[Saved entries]
--

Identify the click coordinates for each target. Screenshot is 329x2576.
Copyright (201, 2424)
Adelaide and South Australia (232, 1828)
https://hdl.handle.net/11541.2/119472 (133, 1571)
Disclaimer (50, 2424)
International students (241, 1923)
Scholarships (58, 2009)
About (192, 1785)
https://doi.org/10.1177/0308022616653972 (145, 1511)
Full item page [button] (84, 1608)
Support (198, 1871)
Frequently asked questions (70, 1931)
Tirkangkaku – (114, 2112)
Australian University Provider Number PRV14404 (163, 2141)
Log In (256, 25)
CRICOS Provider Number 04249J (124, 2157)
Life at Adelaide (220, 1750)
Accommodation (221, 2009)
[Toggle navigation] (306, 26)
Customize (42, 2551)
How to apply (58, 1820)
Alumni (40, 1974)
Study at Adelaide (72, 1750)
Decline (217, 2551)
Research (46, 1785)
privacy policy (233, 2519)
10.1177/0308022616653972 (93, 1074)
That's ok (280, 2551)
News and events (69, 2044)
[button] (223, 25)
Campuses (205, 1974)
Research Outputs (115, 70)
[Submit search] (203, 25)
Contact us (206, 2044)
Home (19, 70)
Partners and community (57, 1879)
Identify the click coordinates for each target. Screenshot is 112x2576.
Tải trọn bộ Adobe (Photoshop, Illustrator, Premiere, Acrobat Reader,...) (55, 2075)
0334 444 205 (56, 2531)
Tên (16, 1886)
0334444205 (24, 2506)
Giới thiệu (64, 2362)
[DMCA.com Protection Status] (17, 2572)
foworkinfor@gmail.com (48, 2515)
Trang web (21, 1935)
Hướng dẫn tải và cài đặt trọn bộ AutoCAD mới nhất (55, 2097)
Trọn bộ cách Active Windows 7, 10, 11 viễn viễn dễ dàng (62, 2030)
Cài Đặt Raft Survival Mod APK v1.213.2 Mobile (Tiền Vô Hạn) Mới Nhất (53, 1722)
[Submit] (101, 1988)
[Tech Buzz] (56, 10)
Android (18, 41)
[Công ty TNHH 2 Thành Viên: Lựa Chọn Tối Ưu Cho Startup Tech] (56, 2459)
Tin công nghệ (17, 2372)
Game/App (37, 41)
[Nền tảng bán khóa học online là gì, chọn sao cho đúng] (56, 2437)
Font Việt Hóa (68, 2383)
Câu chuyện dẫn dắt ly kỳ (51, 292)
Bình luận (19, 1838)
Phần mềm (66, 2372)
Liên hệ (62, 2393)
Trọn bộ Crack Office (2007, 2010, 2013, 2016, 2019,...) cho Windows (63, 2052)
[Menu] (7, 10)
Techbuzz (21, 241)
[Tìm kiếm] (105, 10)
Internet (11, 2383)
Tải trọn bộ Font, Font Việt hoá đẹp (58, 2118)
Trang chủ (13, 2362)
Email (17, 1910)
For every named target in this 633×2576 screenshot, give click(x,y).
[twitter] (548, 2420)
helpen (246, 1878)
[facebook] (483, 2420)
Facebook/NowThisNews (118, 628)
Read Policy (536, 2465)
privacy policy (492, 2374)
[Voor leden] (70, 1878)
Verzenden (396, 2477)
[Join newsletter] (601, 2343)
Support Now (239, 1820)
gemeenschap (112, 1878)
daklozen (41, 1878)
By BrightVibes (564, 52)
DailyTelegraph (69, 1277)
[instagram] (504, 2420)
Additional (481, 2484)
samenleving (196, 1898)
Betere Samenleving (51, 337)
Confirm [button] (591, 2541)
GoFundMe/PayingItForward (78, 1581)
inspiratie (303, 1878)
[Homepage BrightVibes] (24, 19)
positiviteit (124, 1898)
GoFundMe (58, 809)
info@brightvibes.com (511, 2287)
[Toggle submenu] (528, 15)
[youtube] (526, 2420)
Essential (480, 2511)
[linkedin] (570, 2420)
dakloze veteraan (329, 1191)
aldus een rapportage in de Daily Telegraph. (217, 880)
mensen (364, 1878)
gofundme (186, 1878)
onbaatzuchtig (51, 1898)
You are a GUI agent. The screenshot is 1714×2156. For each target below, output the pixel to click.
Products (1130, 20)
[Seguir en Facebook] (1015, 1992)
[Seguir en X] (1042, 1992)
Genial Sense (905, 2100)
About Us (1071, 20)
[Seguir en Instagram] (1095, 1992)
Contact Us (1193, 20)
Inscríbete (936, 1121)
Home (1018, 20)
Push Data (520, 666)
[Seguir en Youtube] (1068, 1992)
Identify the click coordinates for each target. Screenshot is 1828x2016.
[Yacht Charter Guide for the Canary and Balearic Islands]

--

Whenever the string "Windows" shows up in a line above, copy that line.

EXERCISE ANSWER:
Trọn bộ cách Active Windows 7, 10, 11 viễn viễn dễ dàng (62, 2030)
Trọn bộ Crack Office (2007, 2010, 2013, 2016, 2019,...) cho Windows (63, 2052)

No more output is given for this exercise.